Source: Reuters, MarketWatch
2. Star Wars trilogy plan lifts Disney shares despite lackluster earnings

Disney reported quarterly revenue that fell slightly short of analysts' expectations, but the film studio and theme-park operator's stock gained about 1 percent after CEO Bob Iger announced that Disney had reached a deal to make a new Star Wars trilogy. Iger said the studio made the agreement to create the movies with Rian Johnson, director of upcoming film Star Wars: The Last Jedi. The news came as Disney battles for viewers who are leaving cable networks. The company, which operates Walt Disney World in Florida, also said Hurricane Irma had cut $100 million from its operating income, although overall attendance at its theme parks was strong, and attendance at its U.S. parks rose by 2 percent in the third quarter.
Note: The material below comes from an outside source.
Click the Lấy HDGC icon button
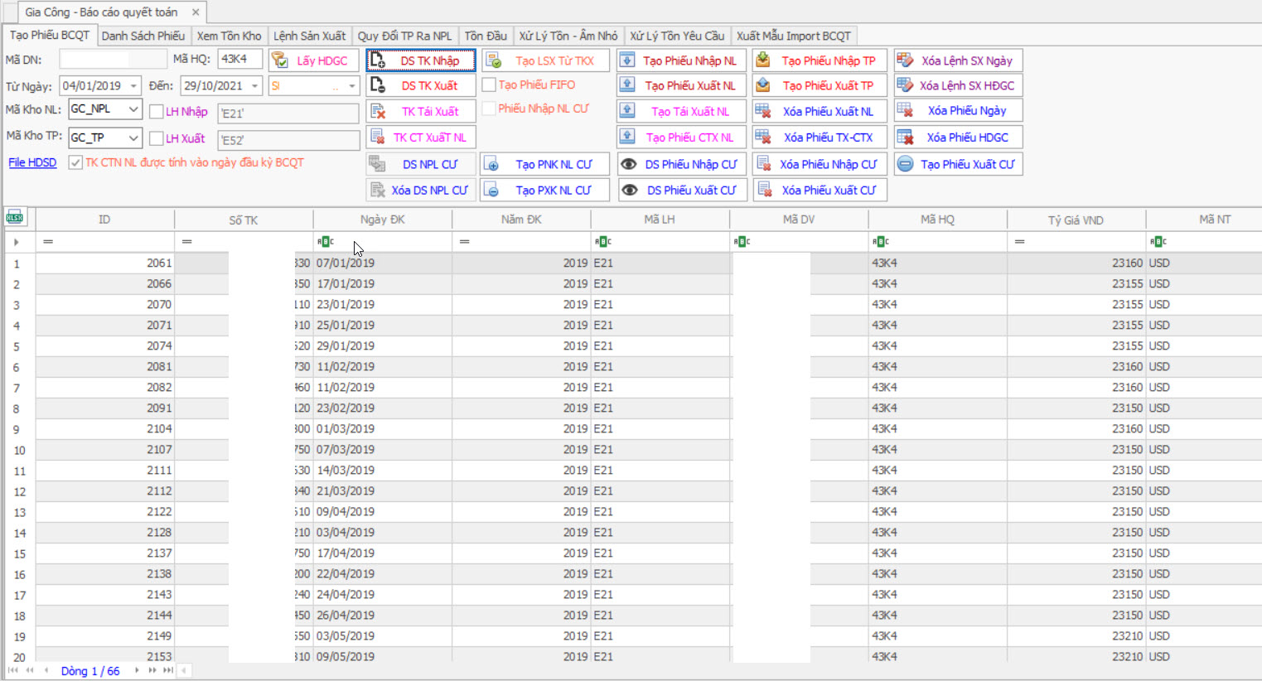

Source: Reuters, Orlando Sentinel
3. 80 percent of Puerto Rico without power after repaired line fails

Millions of Puerto Ricans lost power again on Thursday after a major Puerto Rican power line repaired by the tiny Montana company Whitefish Energy failed. More than 80 percent of the island, including parts of San Juan and other major cities, is now in the dark again, two months after Hurricane Maria. The failure of the line early Thursday knocked out 25 percent of the U.S. Caribbean island territory's power generation, which had been restored to 43 percent capacity, the Puerto Rico Electric Power Authority said. Whitefish, which lost its contract after critics questioned its qualifications, denied that the new problems "have anything to do with the repairs Whitefish Energy performed," spokesperson Brandon Smulyan said.

Source: BuzzFeed News
4. Trump touts America-first policies at Asia summit

President Trump said at a regional summit in Vietnam on Thursday that the U.S. "will not tolerate" trade abuses, saying only countries that "follow the rules" will get U.S. business. Trump said that the U.S. had removed trade barriers to let foreign goods into the U.S., but many countries have not reciprocated by opening their markets. "We are not going to let the United States be taken advantage of anymore," the president said at the Asia-Pacific Economic Cooperation (APEC) CEO Summit in Danang. "I am always going to put America first, the same way that I expect all of you in this room to put your countries first." Despite speculation of a possible one-on-one meeting between Trump and Russian President Vladimir Putin, the White House said "scheduling conflicts" would prevent a meeting.

Source: NPR
5. U.K. tribunal rejects Uber appeal in worker rights case

A U.K. employment tribunal on Friday ruled against Uber in its appeal in an employee rights case. A judge said that two Uber drivers, Yaseen Aslam and James Farrar, were working for Uber, not serving as self-employed contractors, and were therefore entitled to worker rights, including a minimum wage and holiday pay. "For Uber's estimated 40,000 drivers in the U.K., this is another positive sign that their true employment status is that of a 'worker' and, as such, they should be entitled to worker rights," Alan Price, employment law director at Peninsula, said in a note Friday. The decision could have implications beyond Uber into the larger "gig economy."